Those suffering from denial argue because a biracial man has been catapulted as a serious contender for the presidential office demonstrates that América has racially healed itself. There is no magical cure for racism. Pigmentation, an irreversible condition and biological characteristic, still keeps people of color in a nihilistic position; present but invisible to the dominant culture. The culturally blind perspective argues that similarities rather than differences should be celebrated. This view is tainted by idealism and a collective delusion that soothes chaotic souls. It doesn’t transform reality.


Race relations in American society have been characterized as a black-white dichotomy. Occasionally, race “experts” slip in a brown, yellow or red dicho for appeasement purposes. Blacks have varying opinions within their own group about racism. For example, Harvard Professor Cornell West’s “Race Matters,” and conservative Professor Shellby Steele’s “The Content of Our Character: A New Vision of Race in América” are at odds. West argues that “the problem of the 21st century remains the problem of the color line.” Reducing human beings to objects of pleasure in the game of politics, robs people of color of their humanity. Steele has succumbed to the myth of the Puritan Ethic; give me a pair of boots with strong straps, and I can pull myself up alone. Steele’s notion that inferiority complexes caused by racism have now been replaced with self-doubt, strikes at the heart of blaming the victim as the social structure perpetuating inequity stands unblemished. Both tacitly mention other groups, but with no substance.


Racism’s ominous poison has afflicted all groups as competition over who are the most oppressed rings loudly in people of color communities. The root of the problem remains an untouchable. Chronic debasement cannot be altered by placing a Black man at the helm, especially when the ship is sinking; its cause is rooted in historical racism that weaves its way in and out of the social fabric of American society. It is going to take more than a psychic conversion to break the mold.

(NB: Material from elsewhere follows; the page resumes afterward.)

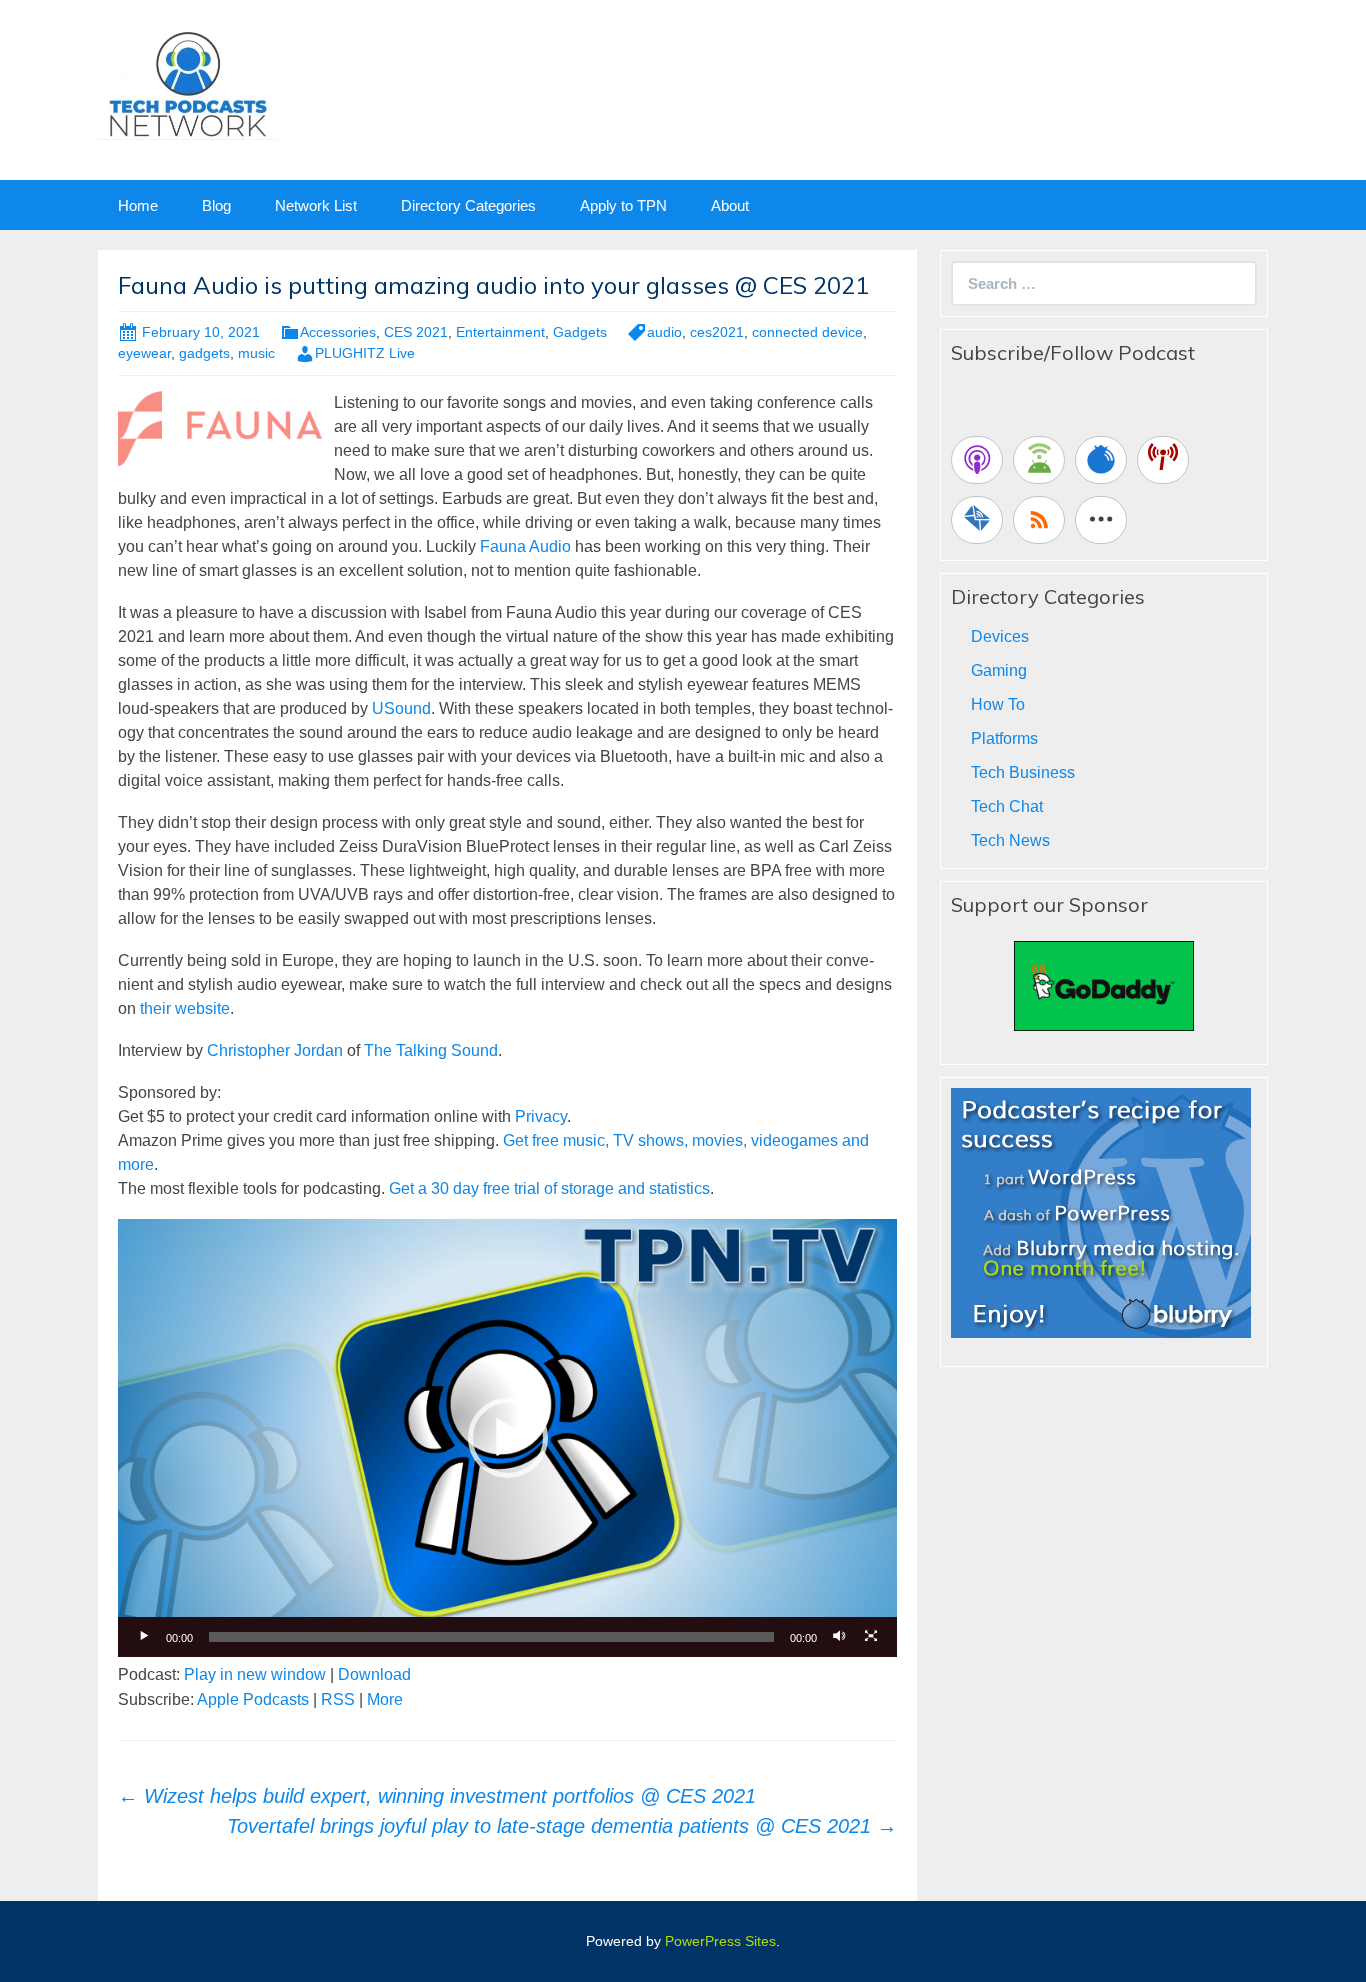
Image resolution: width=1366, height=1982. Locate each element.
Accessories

Hidden in sombras chocolates are Latino people waiting for their turn to address the masses. This group’s presence is not ephemeral. Its members are ostensibly invisible to the cultural power brokers. Only when a Brown token is needed, will he or she be allowed to hobnob with the elite.


The image of Brown captivity still lingers on in the web of destruction caused by the owners of the marketplace, insisting on making consumers out of everyone including undocumented workers as they are pushed further down the economic ladder. The immoral circumstances that once haunted América’s consciousness, causing white guilt, may surface again as Latinos grow in numbers in American society.


Immigrants have been slithering in the musty waters of xenophobia. They are ready to make a statement about their contributions to American society, earning them pathways to citizenship. They will have to cross over the path of white rage that is festering in América’s soul in order to be heard. With an undercurrent of collective shame, frustration and anger, immigrants and Chicanos/as are once again taking to the streets. They have been joined by their Brown brothers and sisters from Los Angeles, Chicago, New York and in other parts of the country where the silent majority has decided to no longer remain silent.


There may be a Brown prophet among the immigrants, but we will never know until we break the mental shackles of the oppressed and untangle the pathology of the oppressor. We will never know until we allow all opportunities for all human beings in American society to walk with honor and dignity out of the nightmares of imigraphobia and into the American dream.


Yes, race matters.





Ramón Del Castillo, Ph.D. is an independent journalist.